WASHINGTON (Reuters) -The U.S. Supreme Court on Monday let North Carolina and Pennsylvania use electoral maps approved by state courts to replace ones deemed to have given Republicans unfair advantages, improving Democratic chances of retaining control of the U.S. House of Representatives in November.
The justices denied Republican requests to put on hold lower court rulings that adopted court-drawn boundaries for North Carolina's 14 House districts and Pennsylvania's 17 House districts to replace electoral maps devised by Republican-controlled legislatures in the two states.
Republicans are seeking to regain control of the House, narrowly controlled by President Joe Biden's fellow Democrats, in the Nov. 8 midterm elections. Party primaries in Pennsylvania and North Carolina are set for May 17.
The court has a 6-3 conservative majority. Conservative Justices Samuel Alito, Clarence Thomas and Neil Gorsuch dissented from the action concerning North Carolina.
The North Carolina and Pennsylvania disputes are among the numerous court battles nationwide over the composition of electoral districts, which are redrawn each decade to reflect population changes measured in a national census, last taken in 2020.
In most states, such redistricting is done by the party in power, which can lead to map manipulation for partisan gain. The Supreme Court in 2019 barred federal judges from curbing the practice, called partisan gerrymandering.
LEGAL DOCTRINE
The cases touch upon a once-marginal legal theory called the "independent state legislature doctrine" that is gaining traction in conservative legal circles and, if accepted, would vastly increase the power of politicians over elections. Under that doctrine, the U.S. Constitution gives legislatures, not state courts or other entities, authority over election rules including the drawing of electoral districts.
The North Carolina Republican lawmakers challenging the court-drawn map placed the theory front and center, writing in a court filing: "The North Carolina courts have usurped (the legislature's) constitutional authority."
Alito said the justices should have blocked the court-drawn map.
"This case presents an exceptionally important and recurring question of constitutional law, namely, the extent of a state court's authority to reject rules adopted by a state legislature for use in conducting federal elections," Alito wrote.
The doctrine is based in part on language in the Constitution stating that the "times, places and manner" of federal elections "shall be prescribed in each State by the Legislature thereof."
Conservative Justice Brett Kavanaugh indicated sympathy toward the views of the dissenters but said it was too close to the election to block the maps.

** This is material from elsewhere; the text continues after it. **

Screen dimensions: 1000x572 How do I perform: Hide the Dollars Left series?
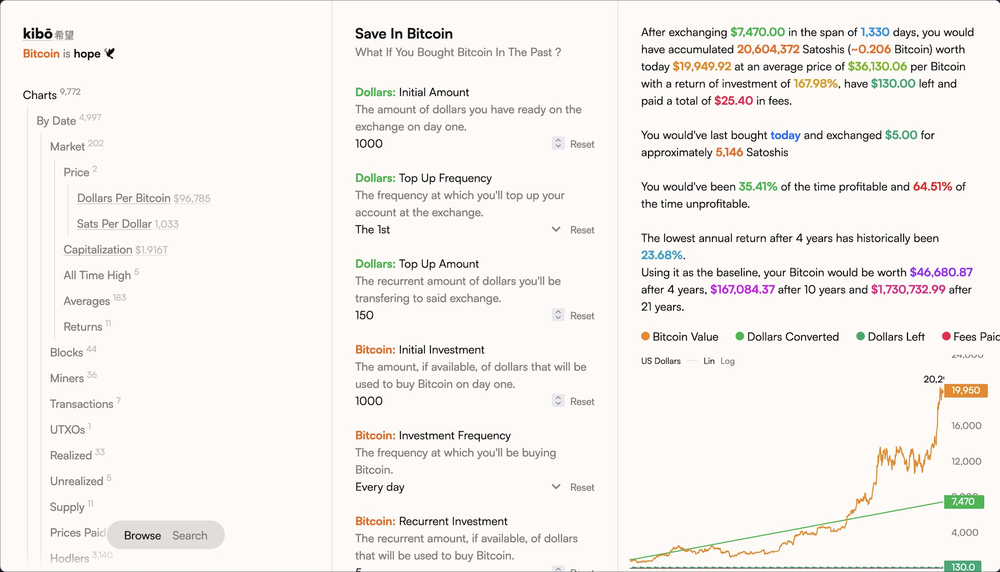click(890, 337)
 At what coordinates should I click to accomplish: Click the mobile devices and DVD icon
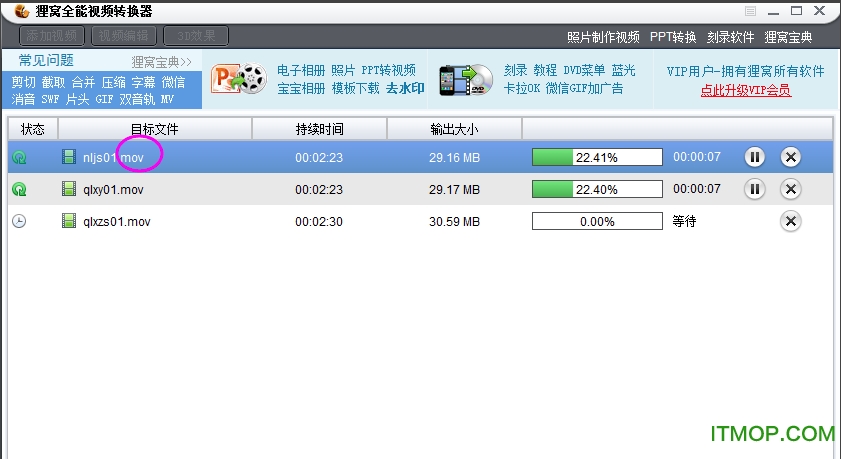coord(466,79)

But Kavanaugh added that the court should take up the underlying legal issue in due course.
The opinions by Kavanaugh and Alito indicated that the court has the four votes needed to take up the doctrine and issue a ruling potentially limiting state court authority to review federal election rules set by state legislatures ahead of the 2024 U.S. presidential election.

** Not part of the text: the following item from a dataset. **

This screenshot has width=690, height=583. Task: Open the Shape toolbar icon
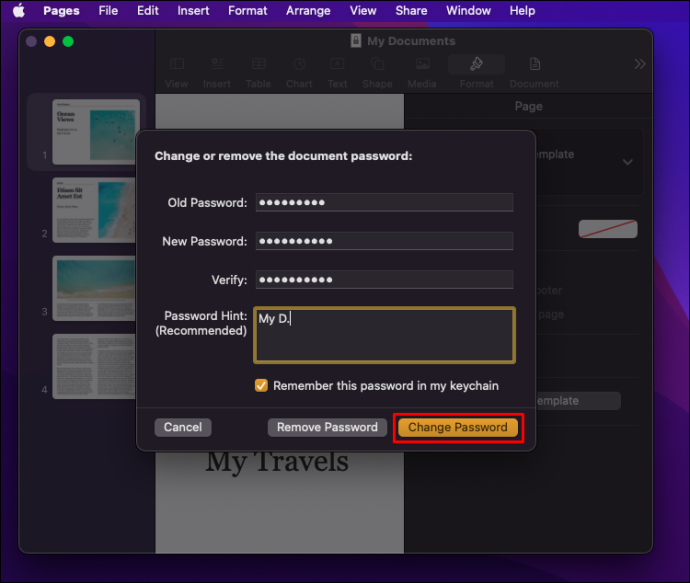point(377,64)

It remains unclear if a majority of the justices would embrace such a ruling.
"Today's orders are temporary good news, but statements from four of the justices are ominous for the ability of state courts to uphold the right to vote under state constitutions," voting rights expert Josh Douglas of the University of Kentucky Rosenberg College of Law, wrote on Twitter.

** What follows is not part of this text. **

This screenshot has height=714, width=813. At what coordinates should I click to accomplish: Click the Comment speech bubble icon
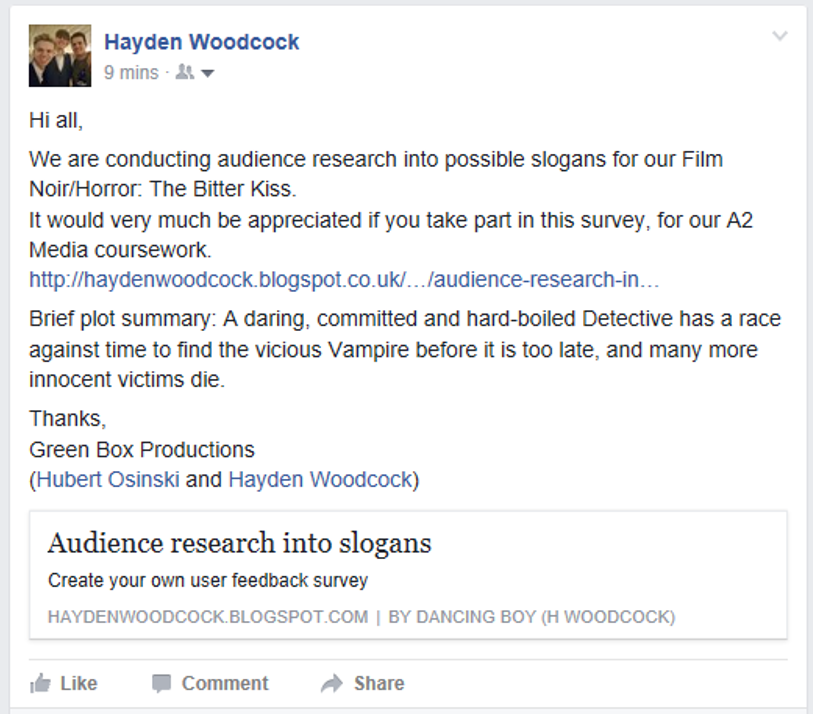(162, 683)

Bob Phillips, executive director of Common Cause North Carolina, a group defending the state's new districts, called Monday's action a victory.
"We're pleased that the U.S. Supreme Court rejected the legislative defendants' shameless attempt to impose their gerrymandered congressional map upon North Carolina," Phillips said.
The North Carolina Supreme Court, acting after Democratic voters and an environmental group challenged the Republican-drawn map, struck it down, concluding it was intentionally biased against Democrats, diluting their "fundamental right to equal voting power" in violation of the state constitution's free elections and freedom of assembly provisions, among others.
A lower state court then rejected a redrawn map submitted by the legislature, instead adopting a new map drawn by a bipartisan group of experts. According to some redistricting analysts, the court-approved map includes seven districts likely to favor Republicans, six likely to favor Democrats and one competitive seat.
In Pennsylvania, Democratic Governor Tom Wolf vetoed a map approved by the legislature, saying the configuration of House districts gave Republicans an unfair advantage.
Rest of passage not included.